Así, las pequeñas y muy ricas Santa Cruz y Tierra del Fuego reciben en un año típico tres o cuatro veces más dinero per cápita que las mucho más pobres pero más pobladas y menos sobre-representadas Misiones, Salta y Tucumán. A esta iniquidad económica territorial del actual sistema se agrega una iniquidad político-electoral: será más fácil gobernar y ganar elecciones para los oficialismos fiscalmente aventajados que para los demás. En el límite, puede pensarse que un partido gobernante en una provincia fuertemente subsidiada por el federalismo fiscal es electoralmente invencible».

«Desde 1983 para aquí, en siete provincias argentinas el mismo partido ha ganado las ocho elecciones para gobernador, lo cual supone siete reelecciones consecutivas: Formosa, Jujuy, La Pampa, La Rioja, Neuquén, San Luis y Santa Cruz. A esta lista se agrega Santiago del Estero, donde sí hubo rotación pero sólo luego de una intervención federal: el partido gobernante nunca fue desalojado electoralmente del poder. Sí, según la famosa frase de Adam Przeworski «la democracia es un sistema en el que los partidos gobernantes pierden elecciones», pareciera que un tercio de las provincias argentinas no son democráticas».

«Este predominio electoral es sospechoso. No ocurre en muchas otras provincias, como Córdoba, Chaco, Entre Ríos y Mendoza, y no ocurre en casi ningún país democrático, en los cuáles es poco habitual que la misma fuerza política sea reelegida más de 3 ó 4 veces. La sospecha se extiende cundo se nota que muchas de las provincias electoralmente hegemónicas no son especialmente prósperas ni están especialmente bien gobernadas. Nada indica que Formosa, La Rioja o Santa Cruz tengan partidos gobernantes más efectivos que Córdoba, Entre Ríos o Mendoza. Sin embargo los gobernadores de las tres primeras siempre logran la reelección de sus partidos y generalmente la propia, mientras que los de las segundas no tienen tal triunfo asegurado, y con cierta frecuencia no lo logran».

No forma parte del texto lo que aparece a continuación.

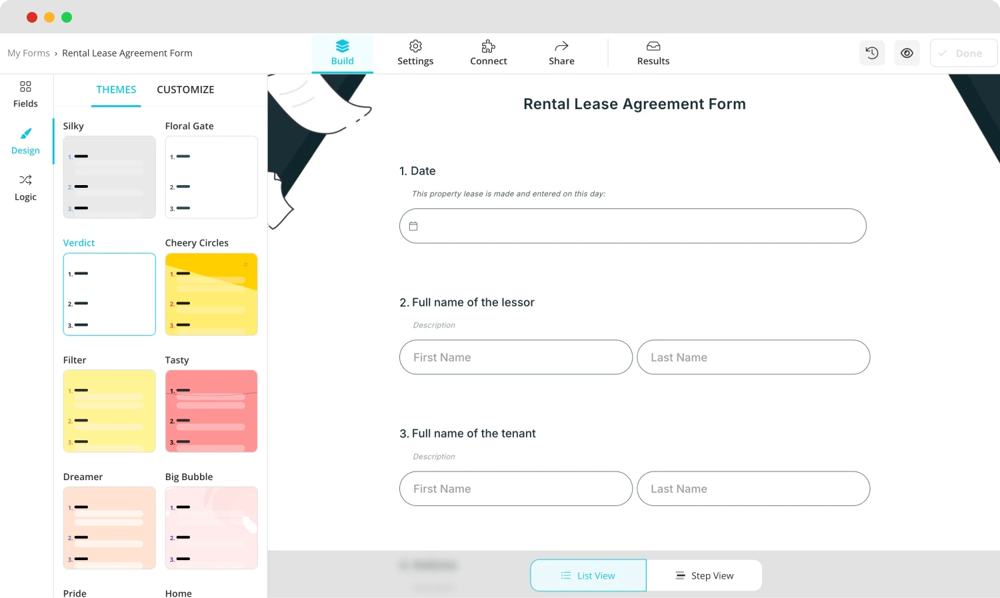
Task: Apply the Cheery Circles theme
Action: pyautogui.click(x=211, y=294)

(Carlos Gervasoni es master en Ciencia Política por la Universidad de Stanford, EE. UU, y Doctor en Ciencia Política por la Universidad de Notre Dame, Francia. Actualmente es profesor investigador del Departamento de Ciencia Política y Estudios Internacionales en la Universidad Torcuato Di Tella. Su trabajo sobre «Transferencias Federales y Competitividad Electoral» forma parte del libro «Consecuencias Económicas y Políticas del Federalismo Fiscal Argentino», trabajo que contiene las investigaciones presentadas en el 16° Seminario del Federalismo Fiscal realizado en la Facultad de Ciencias Económicas de La Plata).